The hill field is a whole different deal. Looking at the scores, most of the top placing dogs on the flat field are no where to be seen on the hill field. I say most, because Amanda Milliken with her deep stable of pure talent, won the hill field and was in the top 5 with both dogs, Clive and Bart, on the other. She is simply an amazing talent. Again Price was consistent and ran well with his usual quiet, efficient run. But, again, it was a missed cross-drive panel that cost him. Mirk's collar got a little tight when he lost sight of his sheep on the outrun and he pulled in. I whistled him out, but it was too little too late and when he topped out on that hill, he was too tight. I couldn't see where he was in relation to the sheep, but I could tell by the sheep that it wasn't going to be pretty. He blasted into them and after one lame attempt to hold it together, I decided to call it a day.
It was Lad who really shined on this field, with his immediate reactions and precise moves. He's such a joy to run and he particularly loved the cool, wet weather and grass fields at this trial. He ran out with intention, but he too was a little tight so I re-directed him and then stupidly re-directed him again. The rest of his run was clean, but 6 off the outrun would prove costly in the placings and the second re-direct had been unnecessary. He lifted slowly, and since I couldn't see him, I asked him up a little too strongly and the lift was ragged. He's so responsive and together we had things straightened out and quieted quickly. From then on, the dog really never put a foot wrong. He's such a great listener and moves sheeply easily. He made the difficult drive and cross-drive seem easy and we didn't waste any time with the split. I would have preferred that he had been a little more patient at the pen, but he really understands his job there, so I'm learning to keep up with him. His single was amazing and I'm really in awe of the dog's ability to complete that task. The sheep were flighty and wanted to hang together. There was one ewe that was a bit slower than the rest and when she missed breaking with the others by half a step I called him through without being sure he'd make it. It was a beautiful thing to watch him stop her cold and I felt like a spectator. With an 86 of 100 Lad finished well in the points. I'm still regretting the second re-direct, but it was great to have a good day with my first Welshman.
Amanda won the hill field and Suzy Applegate with her steady, consistent Hap won the flat.
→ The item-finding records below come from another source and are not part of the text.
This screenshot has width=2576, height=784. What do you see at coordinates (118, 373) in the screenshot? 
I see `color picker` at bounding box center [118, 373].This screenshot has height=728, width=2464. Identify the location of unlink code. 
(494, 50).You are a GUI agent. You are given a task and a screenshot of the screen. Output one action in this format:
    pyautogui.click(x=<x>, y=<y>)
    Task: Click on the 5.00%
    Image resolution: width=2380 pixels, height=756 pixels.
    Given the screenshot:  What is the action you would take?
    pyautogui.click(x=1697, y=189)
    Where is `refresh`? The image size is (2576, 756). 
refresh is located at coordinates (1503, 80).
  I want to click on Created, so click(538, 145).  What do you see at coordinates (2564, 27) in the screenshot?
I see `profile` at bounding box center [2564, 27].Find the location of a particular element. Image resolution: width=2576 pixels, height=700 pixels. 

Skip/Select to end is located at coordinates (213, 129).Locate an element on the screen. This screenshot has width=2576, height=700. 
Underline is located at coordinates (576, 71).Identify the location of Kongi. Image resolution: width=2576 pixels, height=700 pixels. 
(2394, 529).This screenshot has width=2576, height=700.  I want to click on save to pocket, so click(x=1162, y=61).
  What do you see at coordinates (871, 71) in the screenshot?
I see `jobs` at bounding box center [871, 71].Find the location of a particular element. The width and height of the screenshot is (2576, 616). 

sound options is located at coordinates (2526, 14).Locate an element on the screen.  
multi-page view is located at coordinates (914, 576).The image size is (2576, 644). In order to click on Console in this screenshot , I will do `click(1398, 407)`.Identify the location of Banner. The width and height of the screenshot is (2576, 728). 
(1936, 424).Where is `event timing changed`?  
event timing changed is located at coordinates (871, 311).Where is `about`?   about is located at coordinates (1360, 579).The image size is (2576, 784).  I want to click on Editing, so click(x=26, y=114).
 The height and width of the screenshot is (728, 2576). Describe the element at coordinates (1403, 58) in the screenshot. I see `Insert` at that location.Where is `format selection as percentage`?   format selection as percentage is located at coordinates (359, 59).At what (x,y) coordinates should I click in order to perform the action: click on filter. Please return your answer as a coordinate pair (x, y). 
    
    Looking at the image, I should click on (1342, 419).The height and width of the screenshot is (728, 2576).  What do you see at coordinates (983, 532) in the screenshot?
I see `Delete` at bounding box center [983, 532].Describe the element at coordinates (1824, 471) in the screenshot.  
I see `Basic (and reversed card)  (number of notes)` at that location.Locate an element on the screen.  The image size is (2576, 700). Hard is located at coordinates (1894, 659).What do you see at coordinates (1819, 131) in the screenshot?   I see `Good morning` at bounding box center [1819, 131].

Amanda won the high-combined, which is no small feat on two distinctly different tests against so many talented hands and dogs. The creek on the hill field created a hazard that caught more than a few dogs. Some dogs ran out without seeing it and fell in. A few tried to jump it, fell short and slammed into the far side bank. Our dogs aren't just smart, they're resilient though and no dogs were injured in the making of this trial. I truly appreciate all the efforts of the trial hosts and I look foward to going back.